In April, total commercial oil stocks in Japan rose by 1.3 mb following a 12.2 mb drop in March and ending the month at 169.4 mb. As this level, they are 3.3 mb, or 1.9%, below the same period a year ago, and are 3.7 mb, or 2.1%, higher than the last fiveyear average. Both crude and products saw a build as they increased by 0.5 mb and 0.8 mb, respectively.
Japanese commercial crude oil stocks saw a build of 0.5 mb in April for the second consecutive month to stand at 99.1 mb. Despite this build, they are still 4.4 mb below a year ago at the same time and 2.8 mb below the five-year average.
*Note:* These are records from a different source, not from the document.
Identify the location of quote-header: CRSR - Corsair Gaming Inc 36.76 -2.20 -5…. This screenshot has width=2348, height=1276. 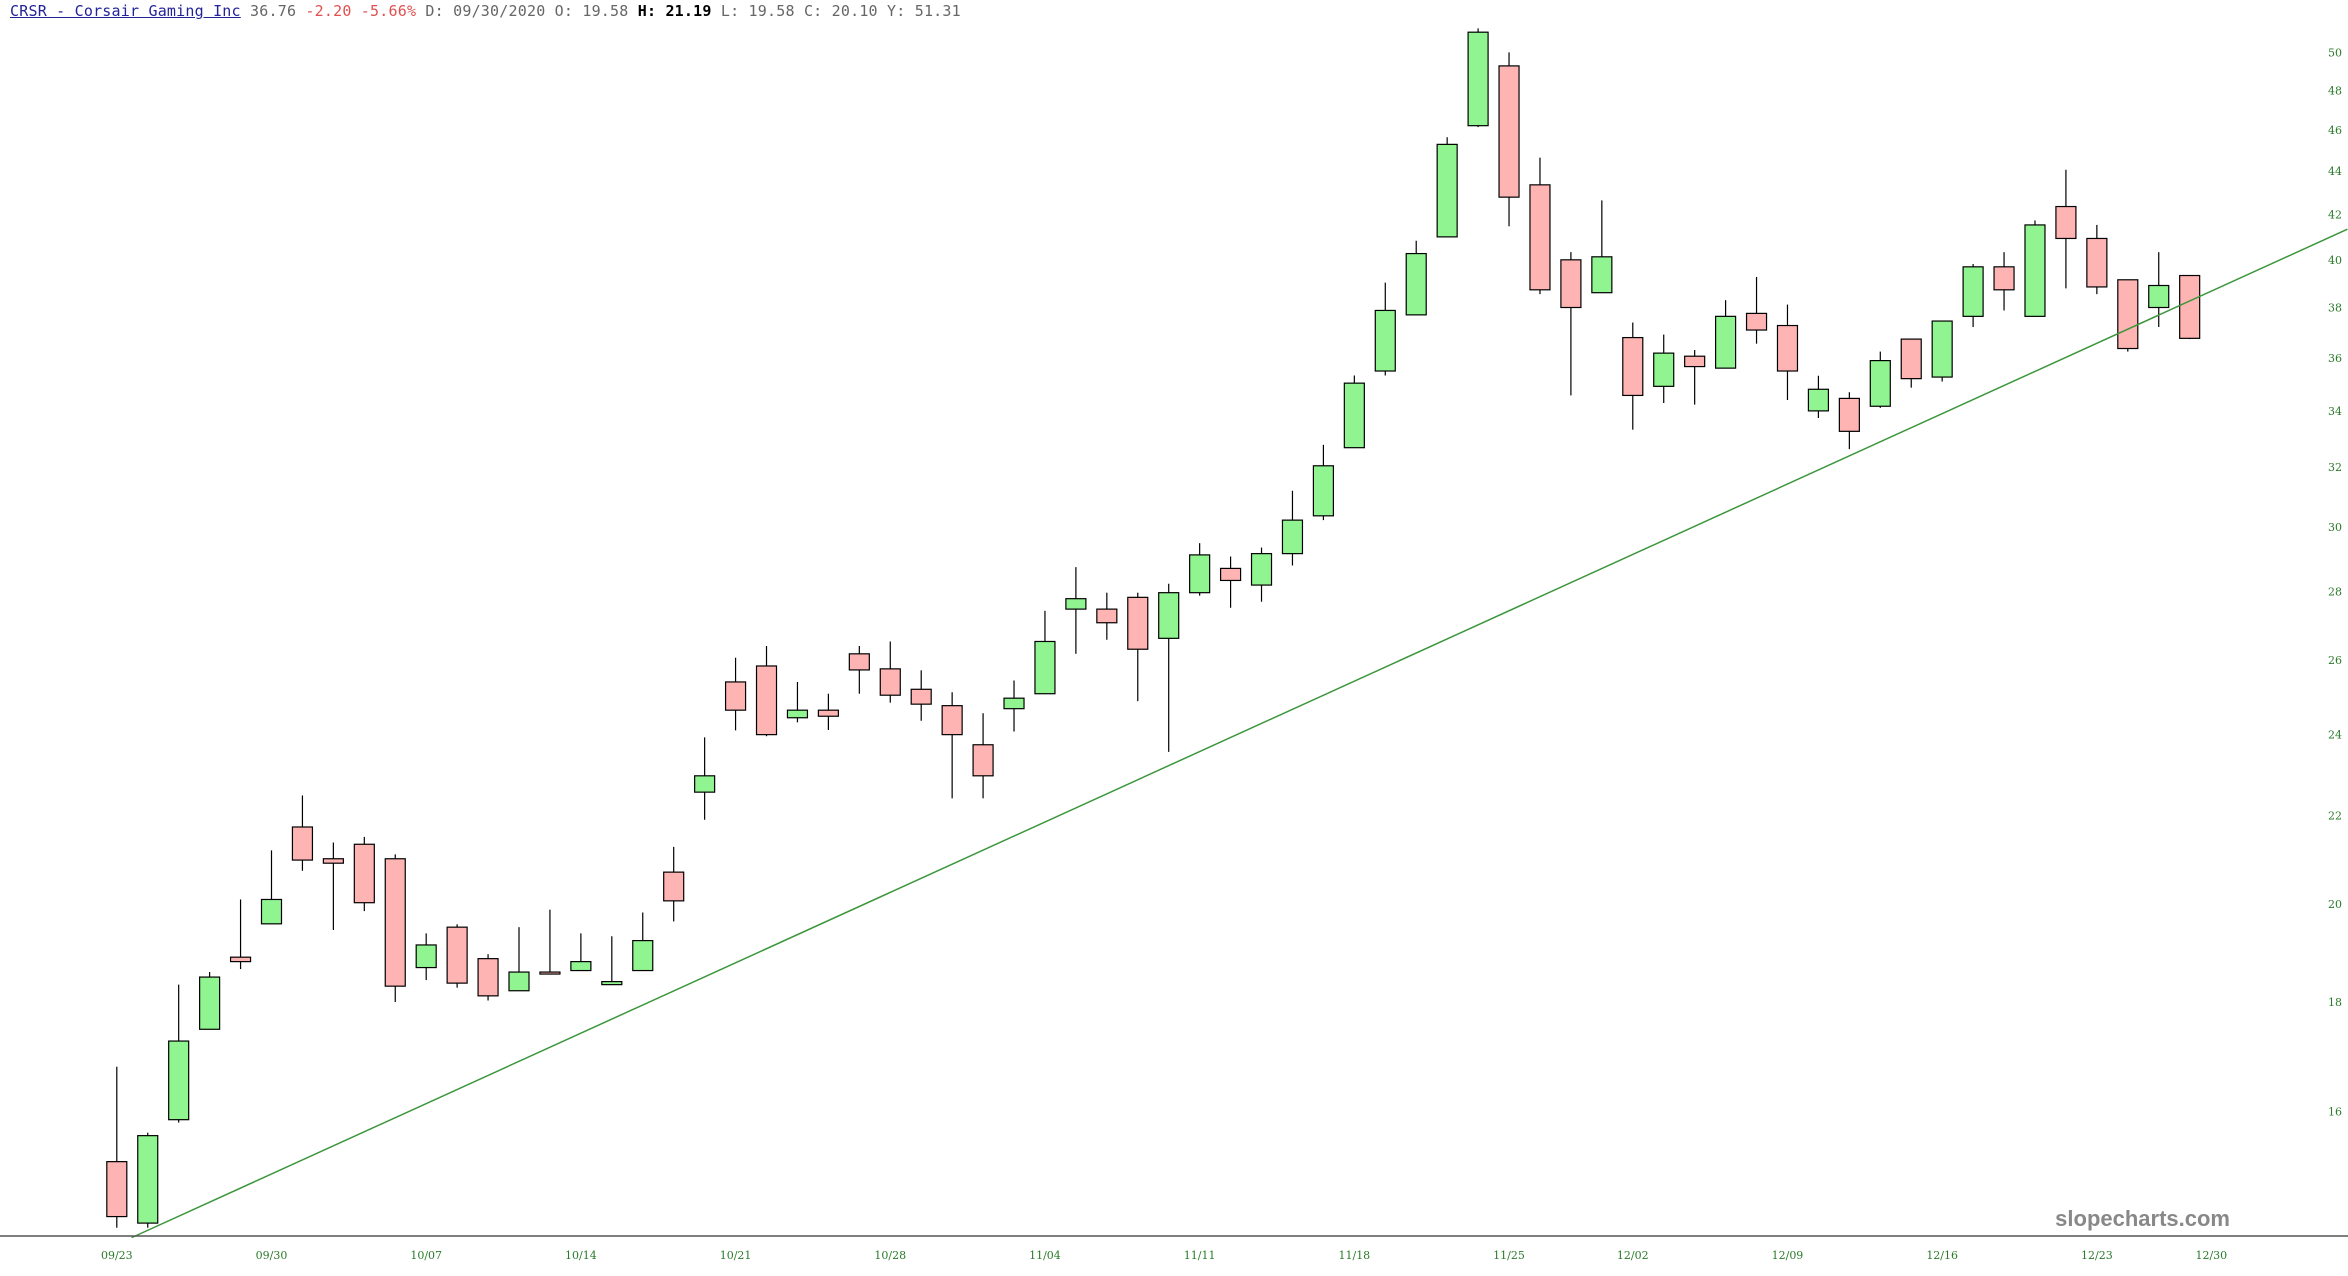
(486, 11). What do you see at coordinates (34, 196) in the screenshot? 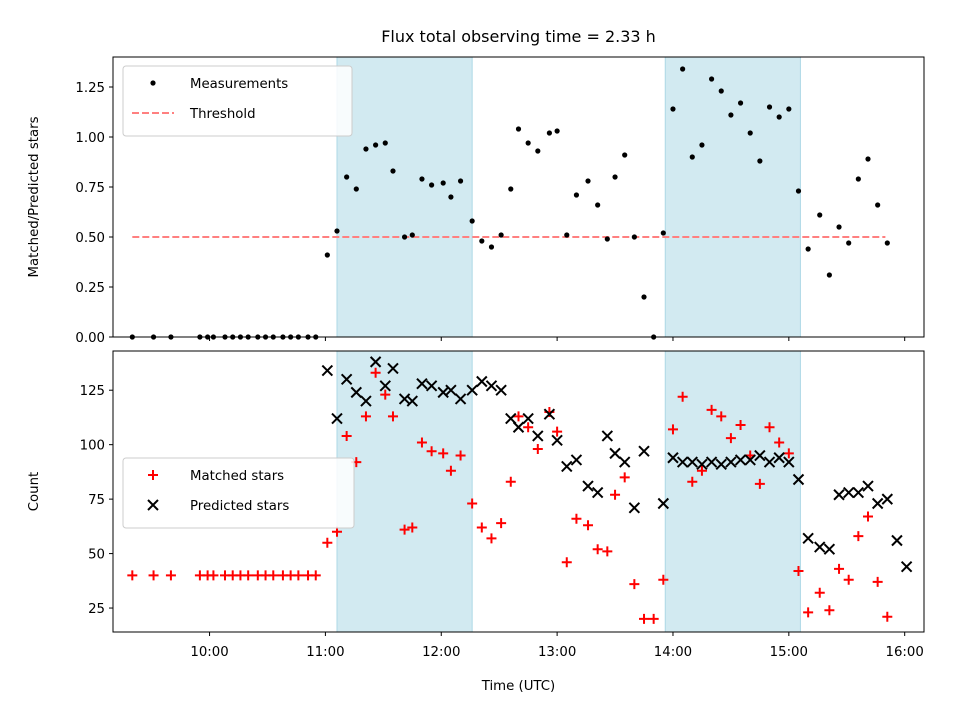
I see `top-y-axis-title: Matched/Predicted stars` at bounding box center [34, 196].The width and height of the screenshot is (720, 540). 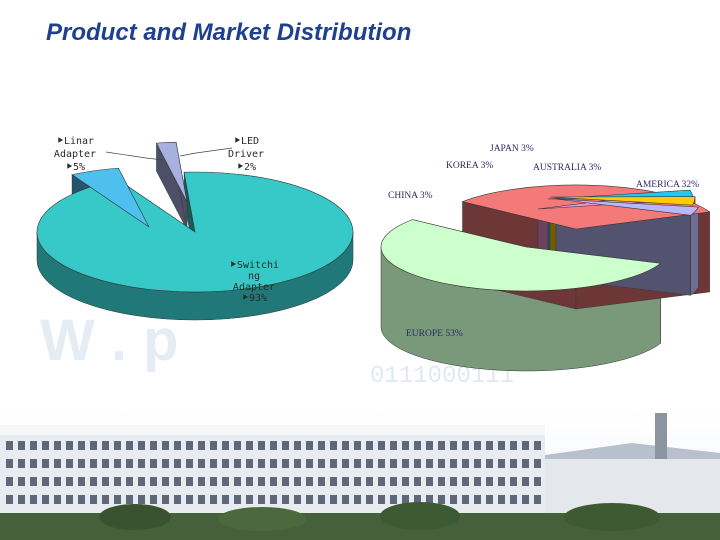 What do you see at coordinates (628, 207) in the screenshot?
I see `australia-slice` at bounding box center [628, 207].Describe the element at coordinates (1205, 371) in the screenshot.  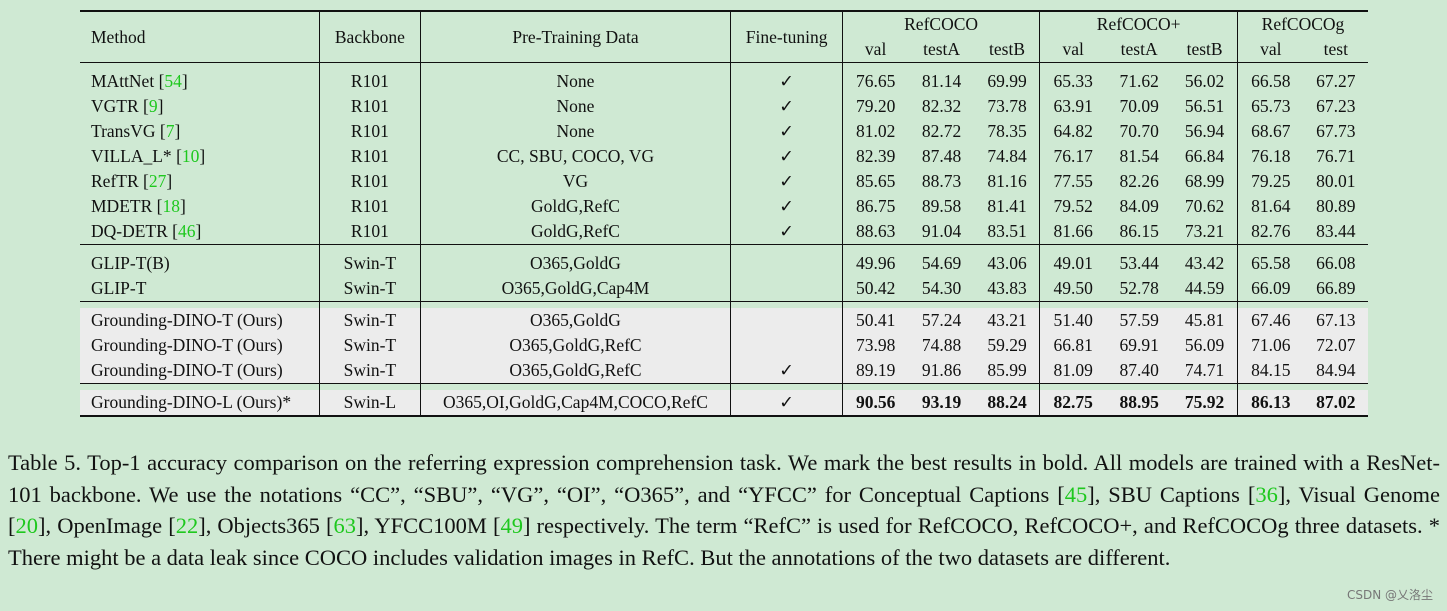
I see `score-cell: 74.71` at that location.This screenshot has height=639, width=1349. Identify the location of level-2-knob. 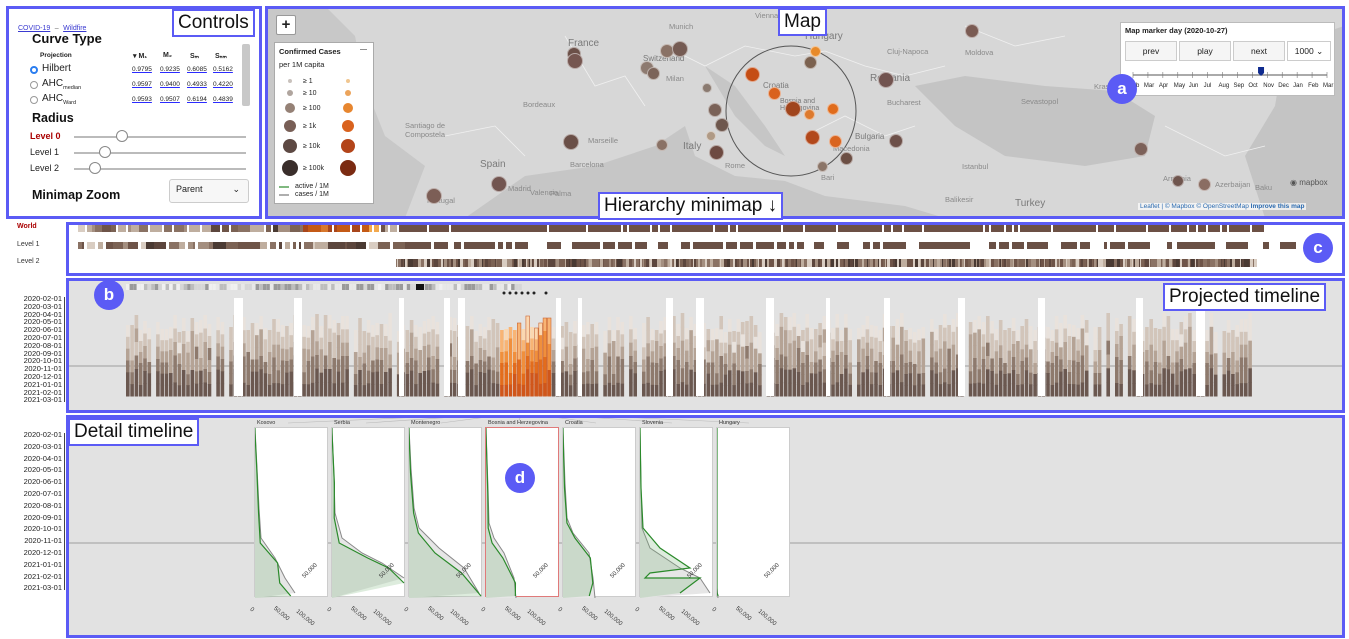
(94, 168).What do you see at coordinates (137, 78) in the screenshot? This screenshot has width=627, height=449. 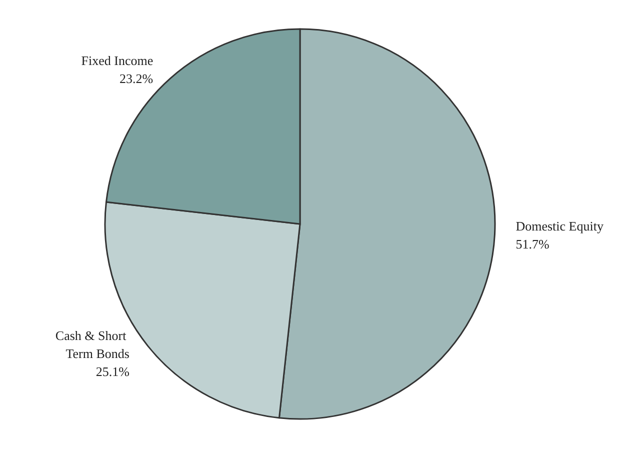 I see `data-label: 23.2%` at bounding box center [137, 78].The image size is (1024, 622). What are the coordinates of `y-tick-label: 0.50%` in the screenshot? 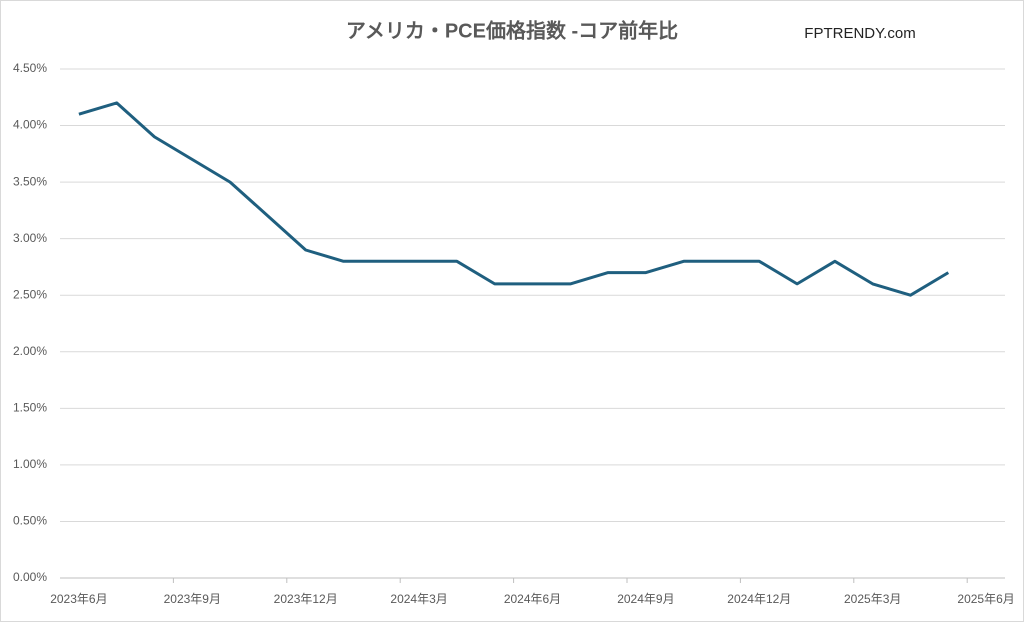 It's located at (30, 521).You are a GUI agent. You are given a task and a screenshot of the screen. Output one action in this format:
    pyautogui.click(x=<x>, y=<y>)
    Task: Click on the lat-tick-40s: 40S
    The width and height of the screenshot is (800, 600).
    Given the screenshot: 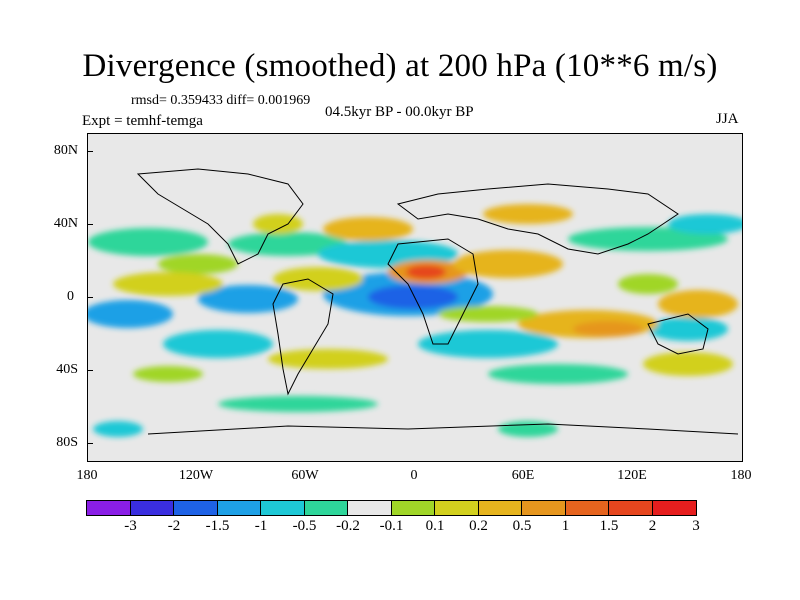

The build in crude oil stocks was driven by the decline in crude throughput, which fell by around 106,000 b/d, or 3.0%, averaging 3.5 mb/d. At this level, they are 1.6% lower than levels in April 2012. Japan’s refiners were running at 77.6%, around 2.4 pp lower than in the previous month and 1.2 pp less than the same period last year. Lower crude oil imports limited a further build in crude oil stocks. In fact, crude oil imports decreased by around 480,000 b/d, or 11.4%, in April from the previous month, to average 3.7 mb/d. At this level, they are 6.2% below the same time a year ago. Direct crude burning in power plants rose by 5.1% to end April at around 194,560 b/d, but is down by almost 40% from the same period last year.
On the product side, Japan’s total product inventories saw a build of 0.8 mb, reversing the fall of last month and ending April at 70.3 mb. At this level, they indicated a surplus of 1.1 mb, or 1.6%, over a year ago, but they are still 0.9 mb, or 1.2%, lower than the five-year average. The decline of 10.3% in Japanese oil product sales was behind the increase in product stocks. However, the fall of 5.1% in refinery output from a month earlier, limited a further build. Within products, the picture was mixed, with gasoline and distillates seeing an increase, while naphtha and residual fuel oil stocks witnessed draws.
Distillate stocks also rose by 1.4 mb, ending the month of April at 29.6 mb, which is the highest level since November 2012. At this level, they are 2.3 mb, or 8.6%, higher than a year ago and 1.9 mb, or 7.0%, above the seasonal average.
Within distillate components, all the products went up, with gasoil rising the most by 16.3%. This build was driven by higher output, which increased by 2.7%, combined with a decline of 10% in gasoil demand. Kerosene stocks also rose by 0.7%, reflecting lower domestic sales which fell by more than 30%. Jet fuel oil rose by 10% on the back of higher production, which increased by 13%. The fall of 12% in demand also contributed to the build in jet fuel inventories.
In contrast, naphtha stocks fell by 0.5 mb to finish April at 10.4 mb. At this level, they show a deficit of 0.6 mb, or 5.1%, with a year ago, and 1.1 mb, or 9.5%, below the seasonal norm. The 6.6% drop in naphtha stocks came from lower production. The fall of 12% in imports also contributed to this drop; however, lower domestic sales limited a further build. Total residual fuel oil stocks went down by 0.3 mb to end the month at 16.1 mb. At this level, they were 1.4% less than a year ago and 8.2% lower than the five-year average. Fuel oil A inventories fell by 6.7%, while fuel oil B.C fell by 4.0%. The fall in the two components of fuel oil stocks came on the back of lower output of around 20%.